The oil and gas industry has tried to dismiss these “induced” tremors as minor, sowing doubt about their causation. But the national USGS as well as Oklahoma’s own Geological Survey have since made it clear that oil and gas wastewater caused these quakes. And last week, for the first time ever, the insurance industry made it clear that these earthquakes are a serious economic threat.

On Thursday, RMS, the risk management analyst for the insurance industry, released models factoring “induced” (or manmade) earthquake risk, intended to assist companies in setting appropriate insurance premiums.

Image via Twitter / U.S. Geological Survey.

Buried in its otherwise technical press release is this stunner (emphasis mine):

The model now includes induced seismicity, making it the first available tool on the market for analyzing property risks from man-made earthquakes across Oklahoma, Kansas, Ohio, Arkansas, Texas, Colorado, New Mexico, and Alabama. This functionality will allow clients of RMS to consider risks from earthquakes linked to oil and gas extraction.

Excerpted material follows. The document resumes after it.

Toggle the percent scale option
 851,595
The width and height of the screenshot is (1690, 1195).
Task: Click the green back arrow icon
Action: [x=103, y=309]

The economic impact may run in the billions, according to this RMS blog post previewing the new model:

As for Oklahoma, the situation is becoming critical as the seismic activity shows no signs of stopping: A swarm of induced earthquakes has erupted beneath the largest U.S. inland oil storage depot at Cushing, and in September 2016 there was a moment magnitude 5.8 earthquake located eight miles from the town of Pawnee—which caused serious damage to buildings. Were a magnitude 6+ earthquake to hit near Edmond (outside Oklahoma City) our modeling shows it could cause billions of dollars of damage.

Tally this up as yet another real economic cost of America’s unrestrained pursuit of energy dominance, on top of the myriad of environmental, health, and social costs.